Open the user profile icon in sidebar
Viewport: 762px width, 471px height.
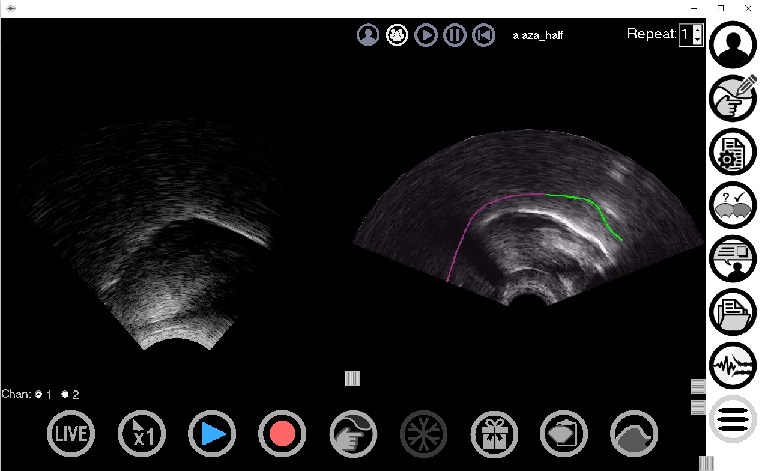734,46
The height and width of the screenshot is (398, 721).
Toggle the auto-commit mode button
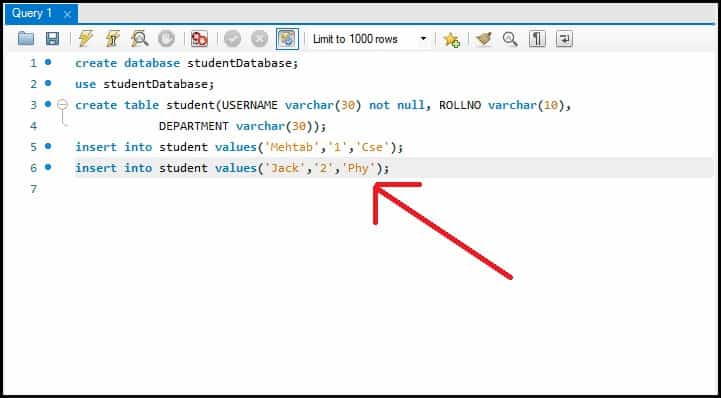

□ □ □ □ □ □ □

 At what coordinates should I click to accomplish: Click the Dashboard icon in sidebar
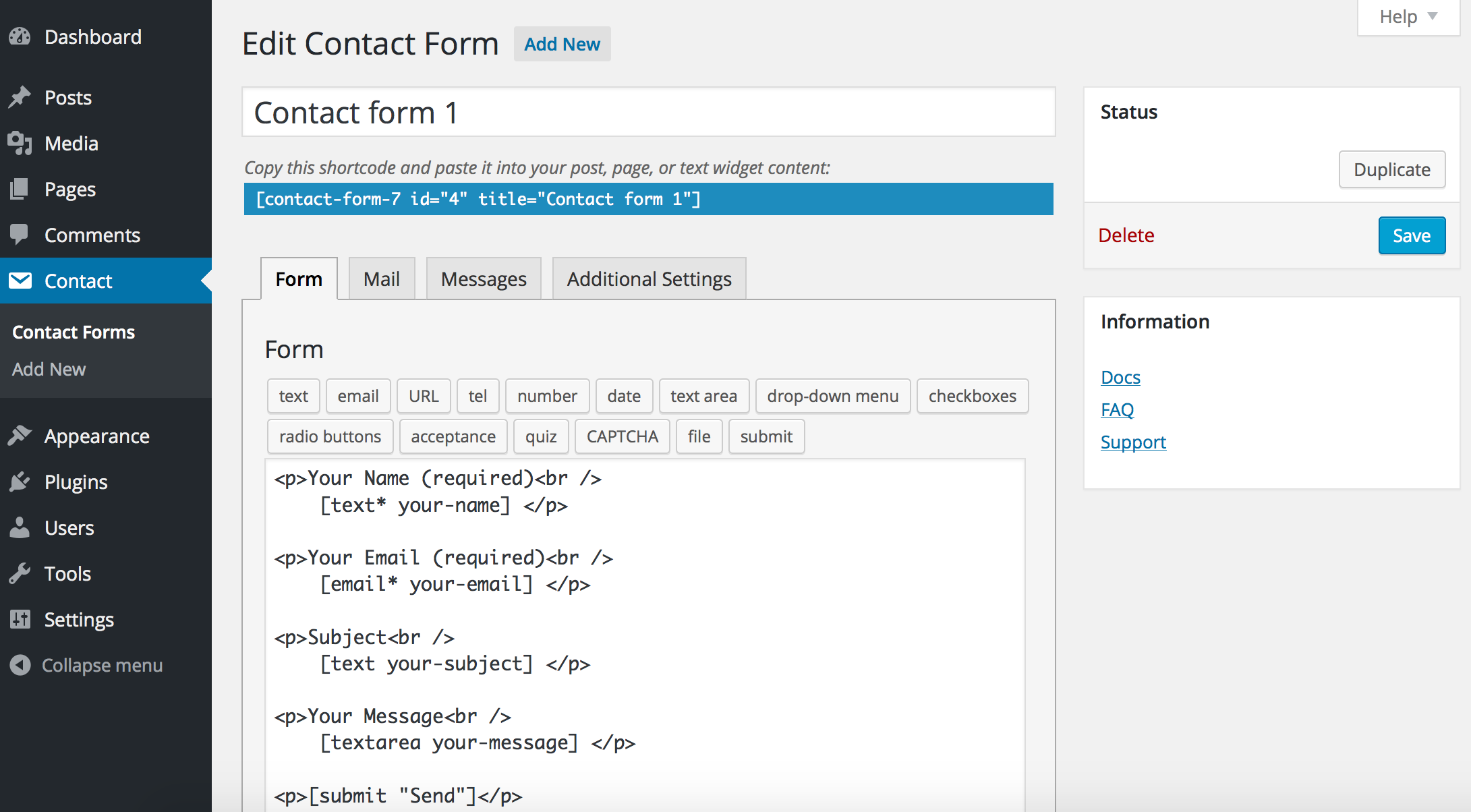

□ □ □ □ □ □ □

The task:
Please reproduce the entries word for word, starting at the line containing "The height and" and ending at the line containing "Toggle the auto-commit mode button".

Task solution:
The height and width of the screenshot is (398, 721).
Toggle the auto-commit mode button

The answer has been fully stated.